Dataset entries
****************************************

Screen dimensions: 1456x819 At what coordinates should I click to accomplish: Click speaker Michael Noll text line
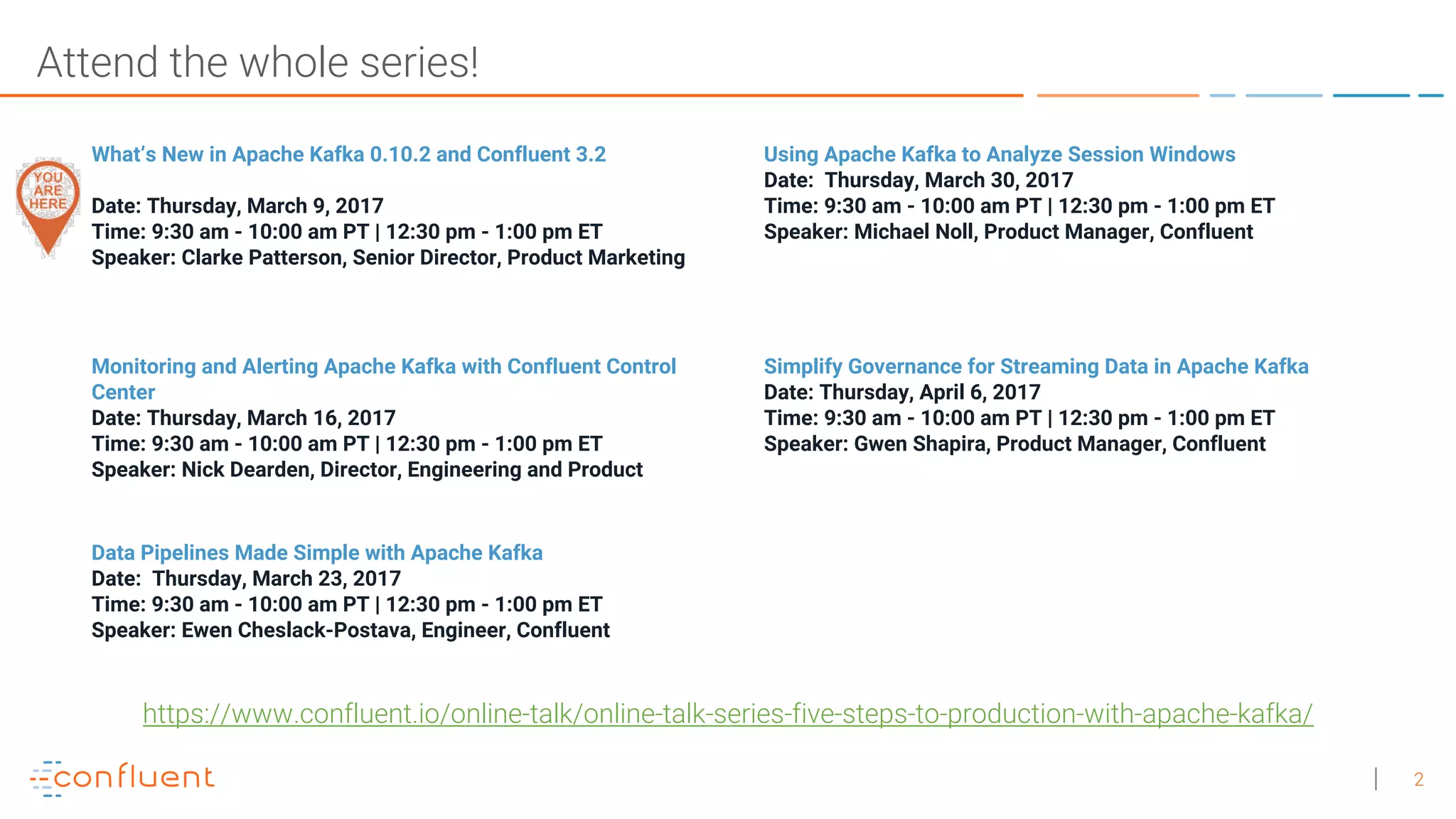1008,232
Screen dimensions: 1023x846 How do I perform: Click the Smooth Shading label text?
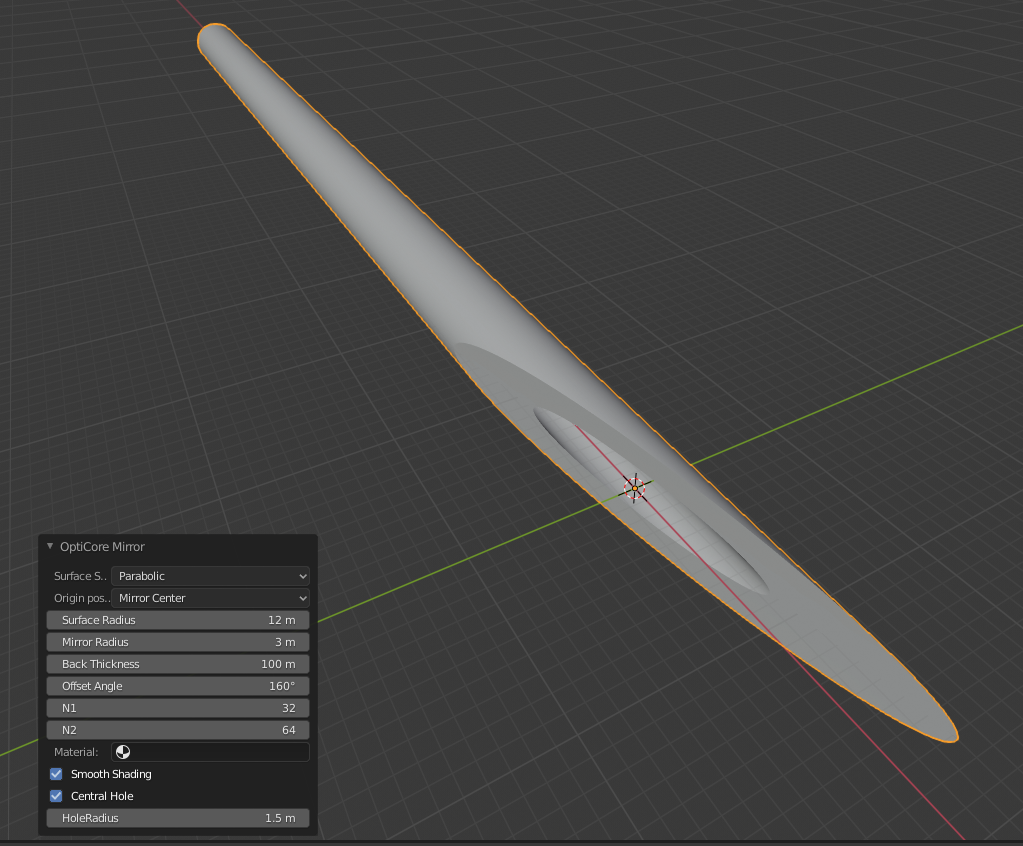(x=111, y=774)
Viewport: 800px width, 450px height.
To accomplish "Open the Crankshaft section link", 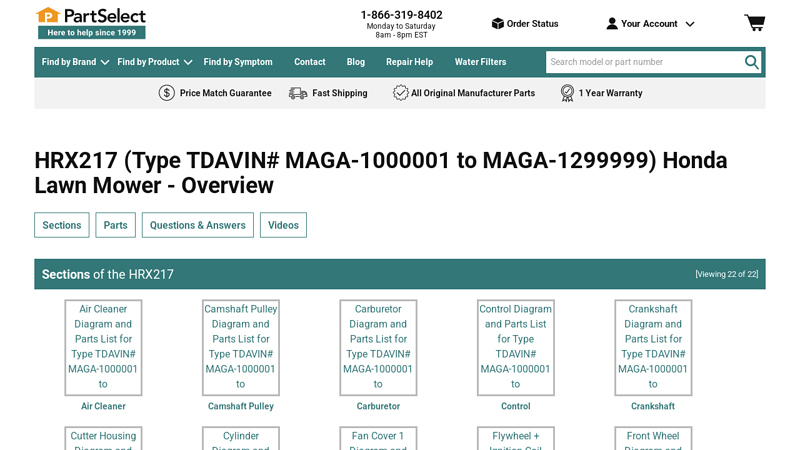I will [652, 407].
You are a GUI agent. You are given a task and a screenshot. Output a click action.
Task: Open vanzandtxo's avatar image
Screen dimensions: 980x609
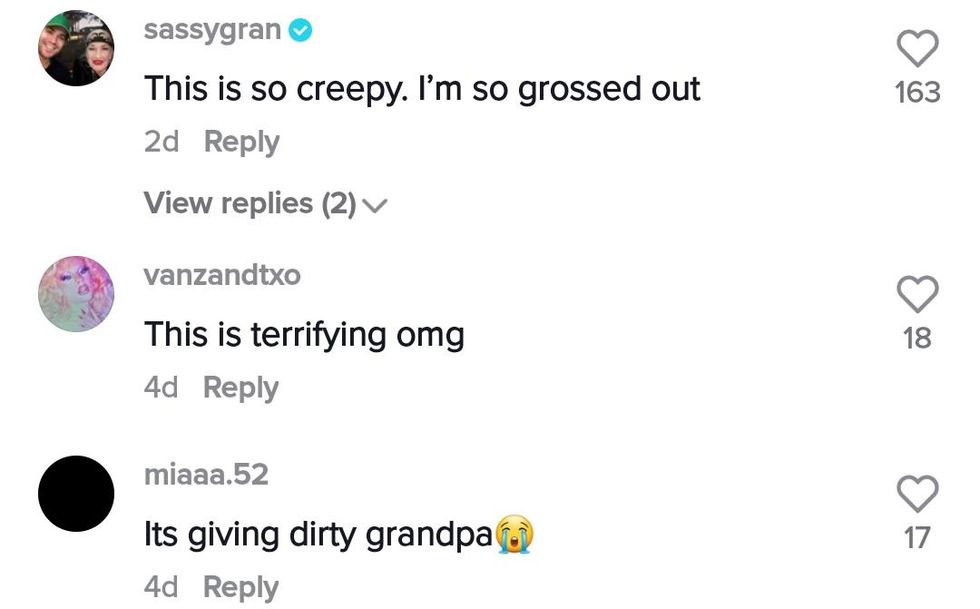tap(76, 294)
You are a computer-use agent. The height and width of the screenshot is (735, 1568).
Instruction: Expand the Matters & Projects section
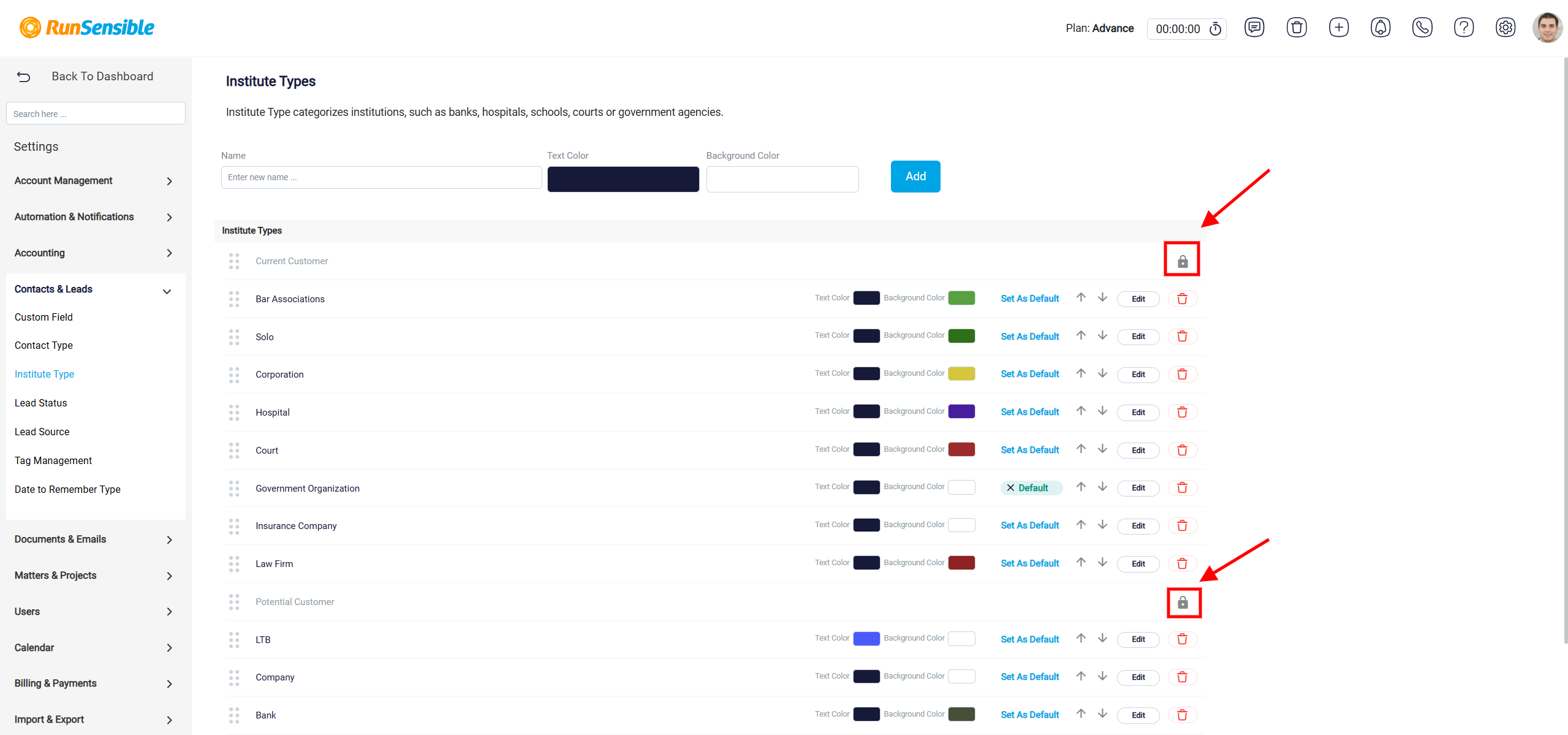coord(93,576)
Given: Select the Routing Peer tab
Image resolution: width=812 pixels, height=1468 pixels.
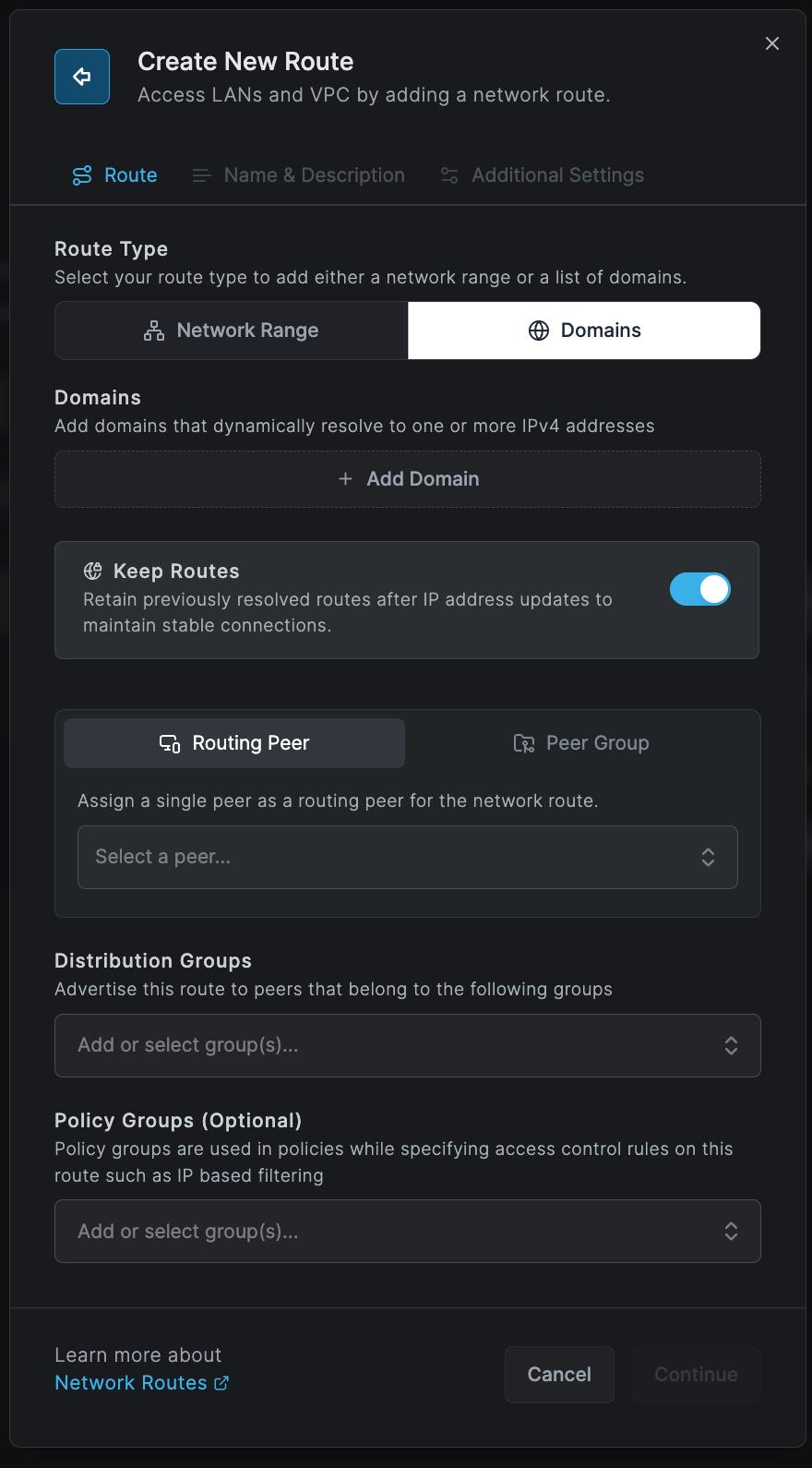Looking at the screenshot, I should (x=234, y=743).
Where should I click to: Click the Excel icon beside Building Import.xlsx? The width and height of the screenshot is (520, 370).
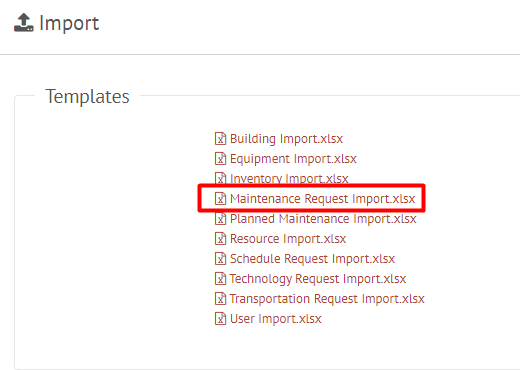(x=220, y=138)
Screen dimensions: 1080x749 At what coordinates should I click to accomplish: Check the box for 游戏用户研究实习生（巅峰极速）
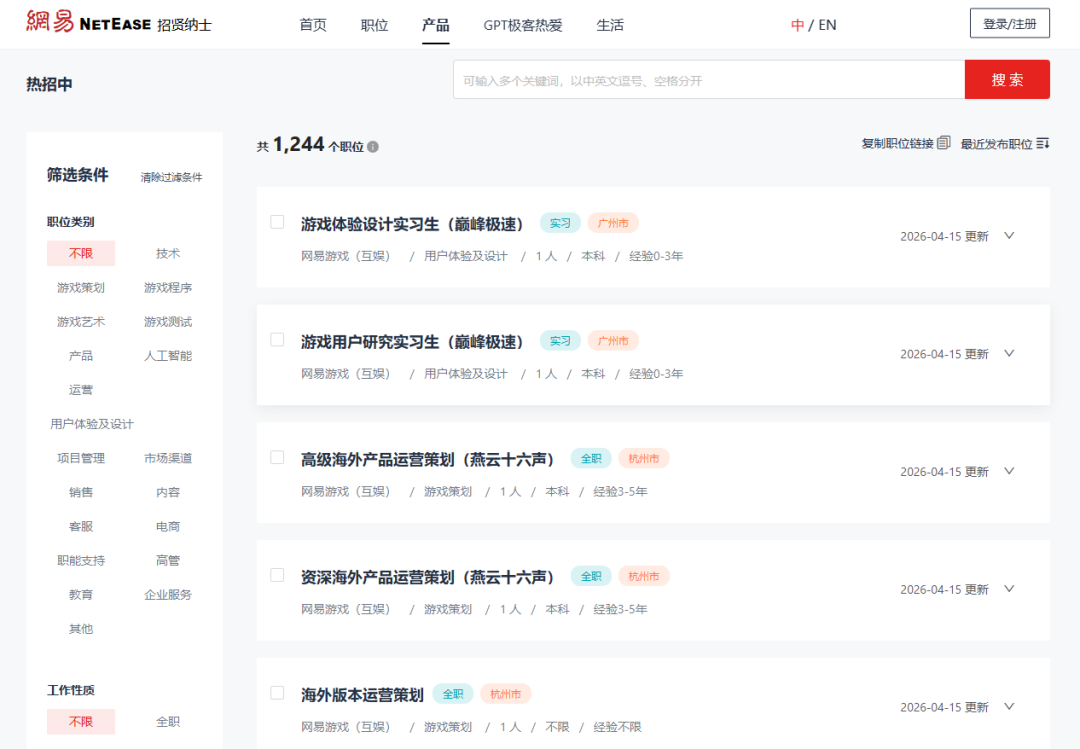click(277, 340)
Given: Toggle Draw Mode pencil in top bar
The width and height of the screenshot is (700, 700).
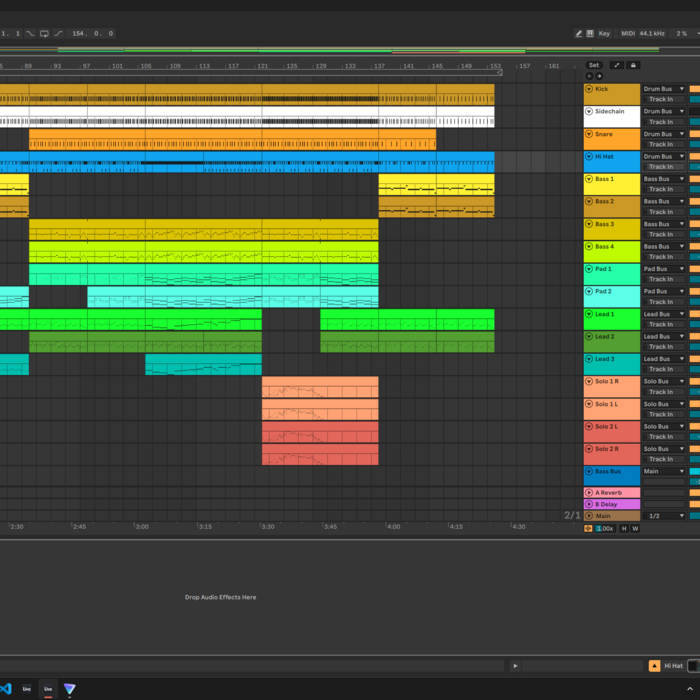Looking at the screenshot, I should (579, 33).
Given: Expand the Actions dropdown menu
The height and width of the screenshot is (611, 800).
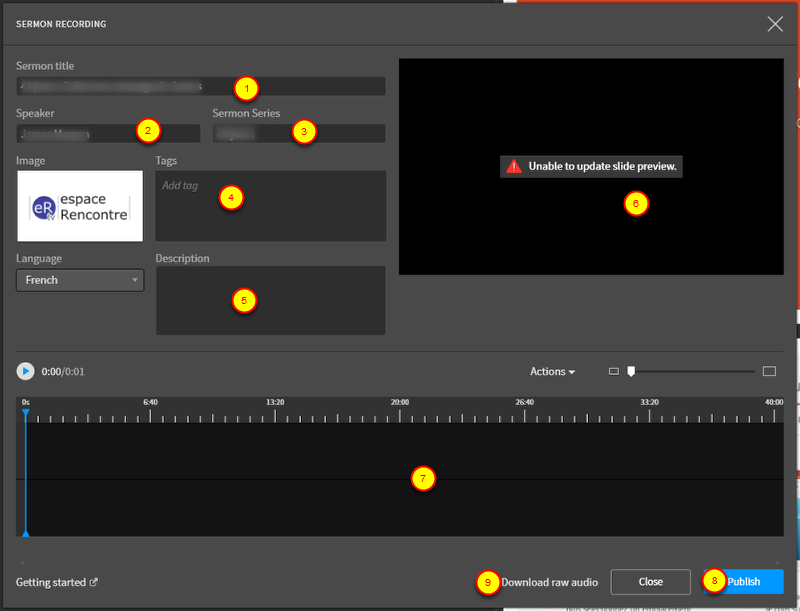Looking at the screenshot, I should click(x=552, y=371).
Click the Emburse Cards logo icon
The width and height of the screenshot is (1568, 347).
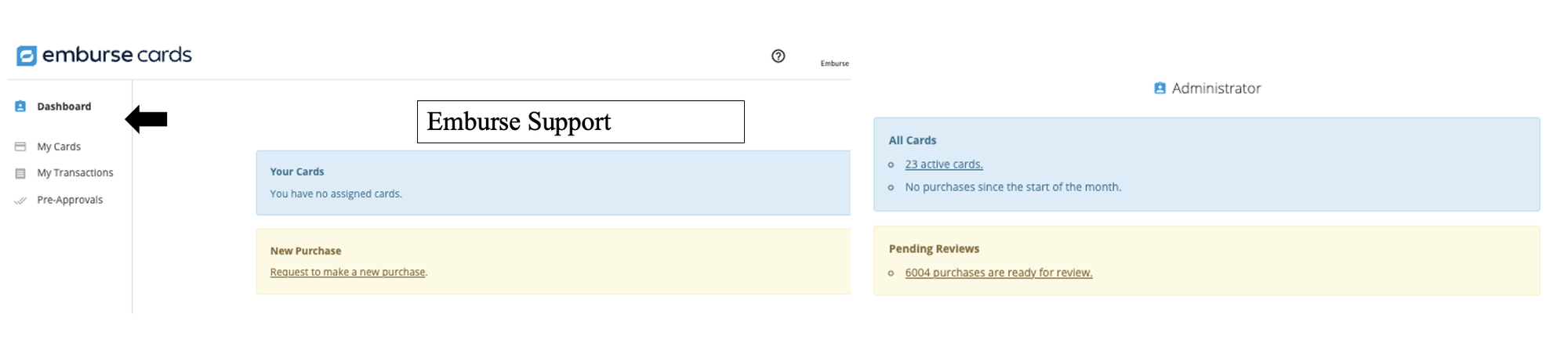[27, 56]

****************************************

Your instructions =>
Repeat the lines of the records verbatim, starting at the line containing "Given: Select the Routing Peer tab" and stopping after the final line. Images stay out.

Output of the task =>
Given: Select the Routing Peer tab
Image resolution: width=812 pixels, height=1468 pixels.
Looking at the screenshot, I should (x=234, y=743).
Where should I click to: Click the Excel icon beside Building Import.xlsx? The width and height of the screenshot is (520, 370).
(x=220, y=138)
Screen dimensions: 1080x749 At what coordinates should I click to accomplish: Check the box for 游戏用户研究实习生（巅峰极速）
click(277, 340)
Given: Toggle Draw Mode pencil in top bar
The width and height of the screenshot is (700, 700).
Looking at the screenshot, I should (579, 33).
Given: Expand the Actions dropdown menu
The height and width of the screenshot is (611, 800).
Looking at the screenshot, I should click(x=552, y=371).
Click the Emburse Cards logo icon
The width and height of the screenshot is (1568, 347).
[27, 56]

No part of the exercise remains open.